HELD: Respecting the issue of whether germane has the right to possess the property upon the execution
of a deed of absolute sale and the issuance of a transfer of certificate of title in her favor, the same must
be resolved in the affirmative. It bears noting that Evangeline‘s and Pepito‘s occupation of the property
was on the mere tolerance of the former owners. Hence, when they failed to heed Germaine’s demand
to vacate, they had become deforciant occupants.

BUKIDNON DOCTORS HOSPITAL VS METROPOLITANT BANK TRUST & CO.
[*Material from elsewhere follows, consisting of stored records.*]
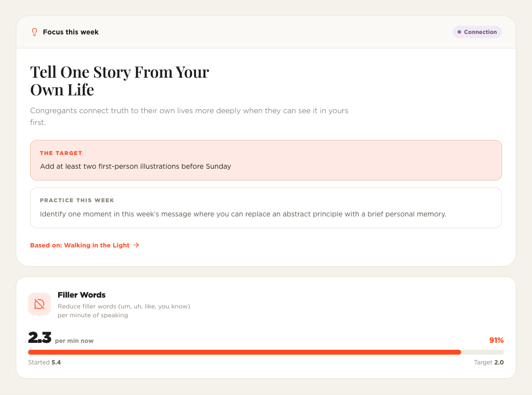Click the 2.3 per min now value
Screen dimensions: 532x395
tap(61, 338)
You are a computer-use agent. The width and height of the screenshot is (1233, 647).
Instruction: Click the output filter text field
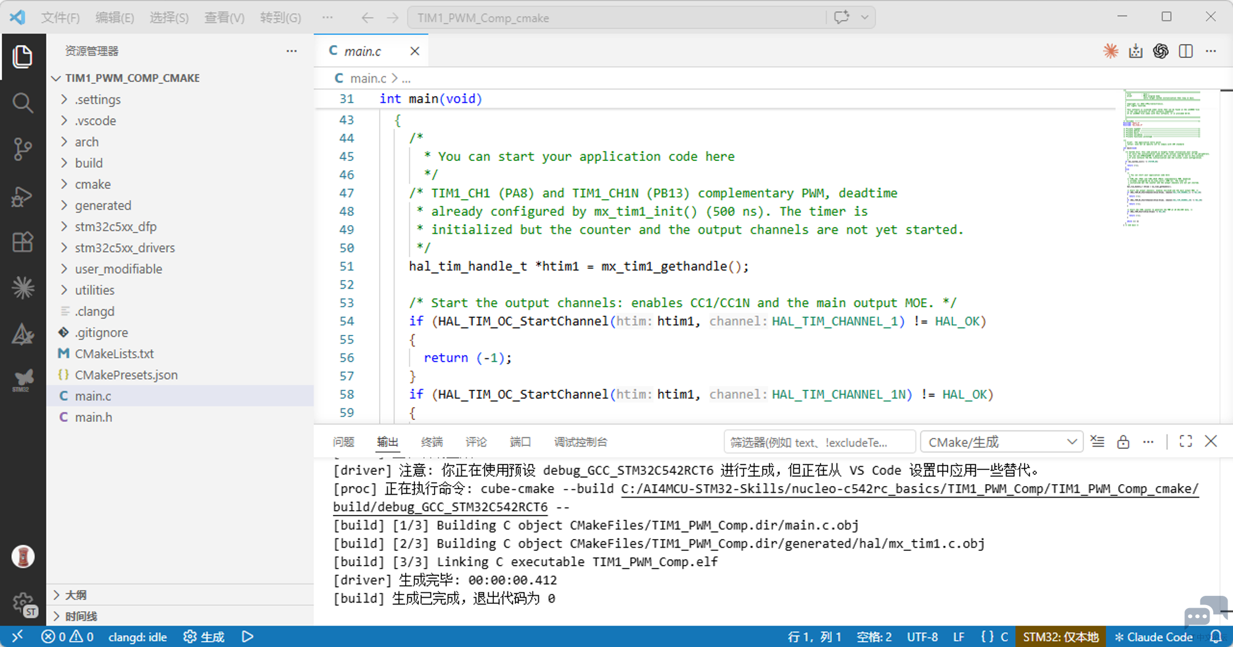819,442
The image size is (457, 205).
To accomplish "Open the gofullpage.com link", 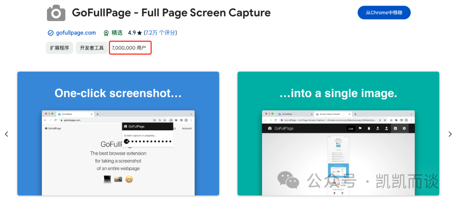I will point(76,33).
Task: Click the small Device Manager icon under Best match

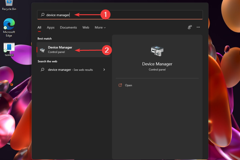Action: [42, 50]
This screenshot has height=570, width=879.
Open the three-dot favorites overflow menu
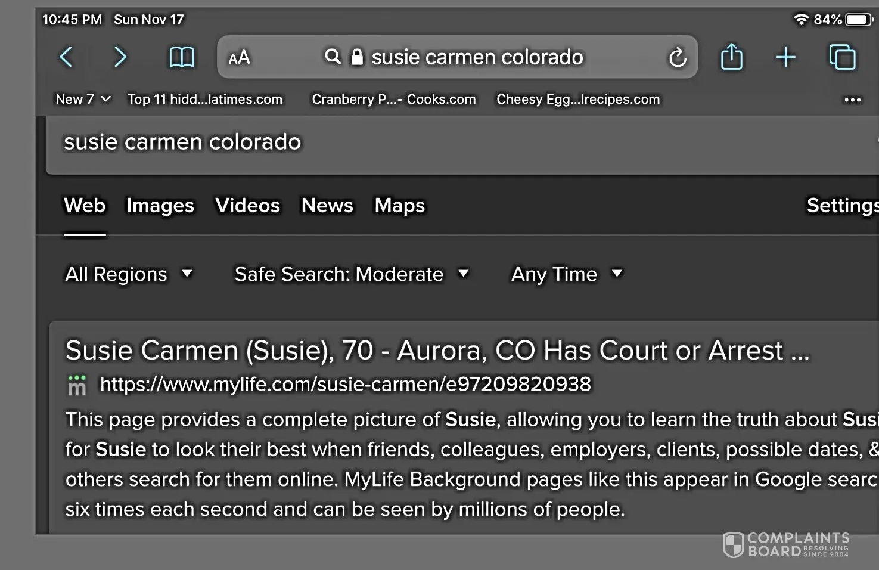852,100
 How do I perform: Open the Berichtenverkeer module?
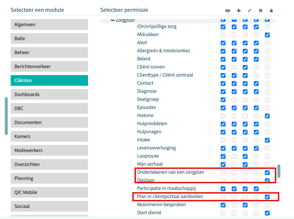[x=49, y=66]
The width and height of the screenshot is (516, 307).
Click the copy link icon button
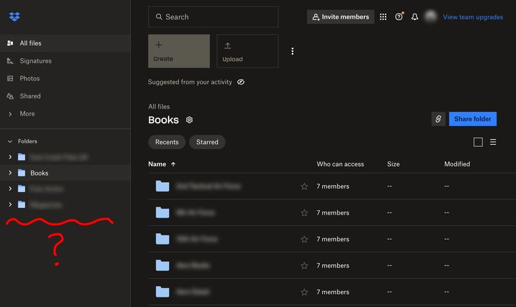439,119
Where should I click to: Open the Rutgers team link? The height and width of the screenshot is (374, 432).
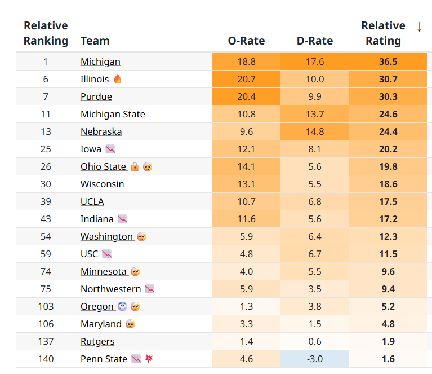tap(97, 341)
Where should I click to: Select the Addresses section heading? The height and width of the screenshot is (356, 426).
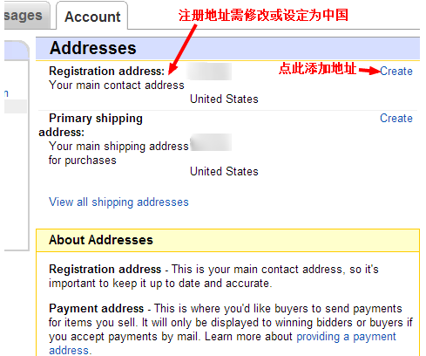[93, 48]
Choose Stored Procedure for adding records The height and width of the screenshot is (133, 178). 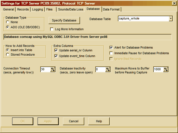coord(8,54)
FACTS: Herein petitioner loaned a money amounting to P25 M from respondent as a security it mortgaged
6 parcels of land located in Bukidnon. Upon default in the payment of the loan, the said parcels of land
were extra-judicially foreclosed and put in a public auction and were sold to the respondent bank. In order
to continue its business the petitioner proposed that it would lease the land where its hospital is erected
in 3 years for 100,000 a month. Respondent bank agreed to the proposal however increasing the rental
to 200,000 a month with the contract subject to a review every 6 months. The parties were able to agree
with a monthly rental of 150,000 and that the contract shall take effect in November 2001. Approximately
1 year and 8 months, respondent ordered the petitioner to vacate the premises within 15 days. The latter
refused.

ISSUE: WON a writ of possession is the proper remedy for evicting a mortgagor who became a lessee of
the mortgaged properties after the mortgagee has consolidated ownership over the properties and was
issued new certificates of title.

HELD: NO. In the case at bar, it is not disputed that after the foreclosure of the property in question and
the issuance of new certificates of title in favor of the respondent, the petitioner and the respondent
entered into a contract of lease of the subject properties. This new contractual relation presupposed that
the petitioner recognized that possession of the properties had been legally placed in the hands of the
respondent, and that the latter had taken such possession but delivered it to the former as lessee of the
property. By paying the monthly rentals, the petitioner also recognized the superior right of the
respondent to the possession of the property as owner thereof. And by accepting the monthly rentals,
the respondent enjoyed the fruits of its possession over the subject property. Clearly, the respondent is
in material possession of the subject premises. Thus, the trial court’s issuance of a writ of possession is
not only superfluous, but improper under the law. Moreover, as a lessee, the petitioner was a legitimate
possessor of the subject properties under Article 525 of the Civil Code. Thus, it could not be deprived of
its lawful possession by a mere ex parte motion for a writ of possession.

CEBU BIONIC V. DBP

FACTS: Spouses Robles entered into a mortgage contract with the DBP to create the State Theatre Building
in Talisay, Cebu. Upon completion, Rudy Robles executed a contract of lease in favor of Cebu Bionic
Builders Supply. However, the spouses defaulted on their obligation to pay and DBP extra judicially
foreclosed the mortgage. DBP sent a letter to Cebu Bionic that if they were interested in leasing the
facilities, they would have to pay DBP. Initially, Cebu Bionic submitted their interest in bidding, but the
price that they gave was insufficient. DBP then awarded the auction to Respondents to Chip, Yap and
Balila. In response to several demand letters by the Respondents, Cebu Bionic filed a petition for
preliminary injunction, cancellation of deed of sale and specific performance against DBP. Petitioners then
related that, without their knowledge, DBP sold the subject properties to respondents To Chip, Yap and
Balila.

ISSUES: Was a contract of lease between petitioners and DBP?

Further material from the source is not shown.